* [Extract provided]
§

The sharpest divergence was emotional register. Pure Signal this week was genuinely excited—and genuinely alarmed—about AI solving math problems, running on iPhones, and exhibiting psychological distress. HN was running a parallel conversation about whether the whole thing is overhyped, whether "vibe coding" is now generating spam at scale, and whether OpenAI's IPO pivot toward engagement metrics is a betrayal of mission. One community was watching the frontier. The other was watching what happens when the frontier meets real users.

And HN had a moment Pure Signal doesn't do. Tracy Kidder died this week—the journalist who wrote "The Soul of a New Machine," the book that made engineering legible to the world. The thread was a genuine outpouring. People shared the quote about the engineer who burned out and left a note: "I am going to live on a farm in Vermont, and I will no longer deal with any unit of time shorter than a season." In a week full of breathless acceleration, it landed.


Looking Ahead

Two threads to watch. First: the application layer is now training frontier models—Cursor's Composer Two being the clearest example. If that pattern holds, the model labs' competitive moat gets harder to maintain. The open ecosystem is asserting itself, and the integration that was supposed to be defensible may not be.

§

* [Supplied data]

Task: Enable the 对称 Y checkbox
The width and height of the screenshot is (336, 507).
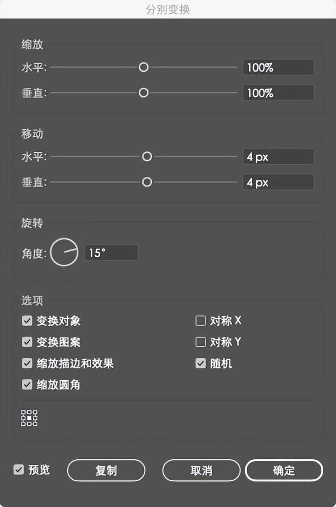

§

* [Work request]
Set down, word for word, the passage of the Pure Signal and HN roundup above that falls between "And HN had a" and "may not be.", inclusive.

* [Answer area]
And HN had a moment Pure Signal doesn't do. Tracy Kidder died this week—the journalist who wrote "The Soul of a New Machine," the book that made engineering legible to the world. The thread was a genuine outpouring. People shared the quote about the engineer who burned out and left a note: "I am going to live on a farm in Vermont, and I will no longer deal with any unit of time shorter than a season." In a week full of breathless acceleration, it landed.


Looking Ahead

Two threads to watch. First: the application layer is now training frontier models—Cursor's Composer Two being the clearest example. If that pattern holds, the model labs' competitive moat gets harder to maintain. The open ecosystem is asserting itself, and the integration that was supposed to be defensible may not be.